Submitted to: American Society of Agricultural Engineers Meetings Papers
Publication Type: Proceedings
Publication Acceptance Date: 12/3/2001
Publication Date: 12/3/2001
Citation: Sheridan, J.M. 2001. Improved peak flow algorithms for coastal plain watersheds. American Society of Agricultural Engineers Meetings Paper No. 01-2116. Sacramento, CA, 13 pp. ASAE, St. Joseph, MI. 2001. Interpretive Summary: Computer models are now being used to compute storm peak flows and to estimate the amount of pollutants carried in storm runoff from agricultural areas. For greater confidence in the reliability of predictions made by these computer models, the adequacy of prediction equations used in these models should be tested by comparing model estimations to experimental field data when such data are available. In this study, an equation used by a number of current water quality computer models to estimate storm peak flows was tested for applicability in the Coastal Plain region of the southeastern US. Peak flows computed using the equation were compared to storm peaks measured from 58 storms occurring on seven gaged, experimental areas in the Coastal Plain. The equation was found to overpredict storm peaks from the Coastal Plain study areas by an average of over 400%. Improved peak flow equations were developed for use in the southeastern Coastal Plain region. These equations provide more accurate estimation of storm peaks and, as a result, will permit development of computer models that make more accurate estimates of pollutant movement in storm runoff from agricultural areas in the Coastal Plain. The improved capability for modeling storm runoff and pollutant movement is needed for natural resource and environmental planning and management that is required to improve the quality of the nation's streams, rivers, lakes and groundwater supplies.

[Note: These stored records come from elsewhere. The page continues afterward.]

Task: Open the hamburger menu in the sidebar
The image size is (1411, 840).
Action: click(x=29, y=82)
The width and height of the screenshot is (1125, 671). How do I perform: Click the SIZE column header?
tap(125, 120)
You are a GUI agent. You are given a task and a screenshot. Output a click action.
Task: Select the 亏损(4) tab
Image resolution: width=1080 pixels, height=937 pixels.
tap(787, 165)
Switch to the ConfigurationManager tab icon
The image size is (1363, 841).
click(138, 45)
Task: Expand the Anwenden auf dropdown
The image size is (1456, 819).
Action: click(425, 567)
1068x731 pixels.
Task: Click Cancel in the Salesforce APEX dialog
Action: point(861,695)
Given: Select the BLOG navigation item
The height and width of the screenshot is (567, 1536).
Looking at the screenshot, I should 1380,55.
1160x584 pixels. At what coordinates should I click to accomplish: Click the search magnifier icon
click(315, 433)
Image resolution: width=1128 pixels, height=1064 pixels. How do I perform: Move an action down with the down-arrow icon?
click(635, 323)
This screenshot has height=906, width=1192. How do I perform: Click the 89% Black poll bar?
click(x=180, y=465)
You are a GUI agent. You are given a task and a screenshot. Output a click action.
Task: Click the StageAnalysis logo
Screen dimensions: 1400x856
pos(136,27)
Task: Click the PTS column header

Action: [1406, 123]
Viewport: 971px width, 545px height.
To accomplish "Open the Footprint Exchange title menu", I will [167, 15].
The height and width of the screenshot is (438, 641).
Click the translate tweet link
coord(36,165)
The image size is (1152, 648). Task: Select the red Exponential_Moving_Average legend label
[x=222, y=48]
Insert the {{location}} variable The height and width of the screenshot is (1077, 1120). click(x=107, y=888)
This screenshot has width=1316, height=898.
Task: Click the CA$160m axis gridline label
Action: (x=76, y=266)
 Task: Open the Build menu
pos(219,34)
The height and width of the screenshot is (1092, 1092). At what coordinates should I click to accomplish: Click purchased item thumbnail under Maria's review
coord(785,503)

Technical Abstract: Computer models used to predict hydrologic and water quality responses from ungaged watersheds often rely on empirical algorithms to represent complex processes that are not well-understood or are not easily represented. For greater confidence in model predictive capability, empirical algorithms should be tested before applying in regions where conditions vary from those where algorithms were developed. An empirical peak flow equation used in many hydrologic and water quality models has shown a tendency to overpredict storm peaks in regions of low relief. In this paper, the peak flow equation was evaluated using 58 storm events on seven experimental watersheds in the southeastern Coastal Plain, a region with low-gradient stream systems and extensive riparian storage. The equation overpredicted peak flows on Coastal Plain watersheds with an average error of over 400%. Improved regional peak flow equations were developed relating storm peaks to drainage area, runoff amount and a drainage network parameter, the Melton ratio. The Coastal Plain peak flow equations provide improved methods for estimating storm peaks from ungaged watersheds in the US Coastal Plain, which is essential to accurate, reliable natural resource and environmental modeling.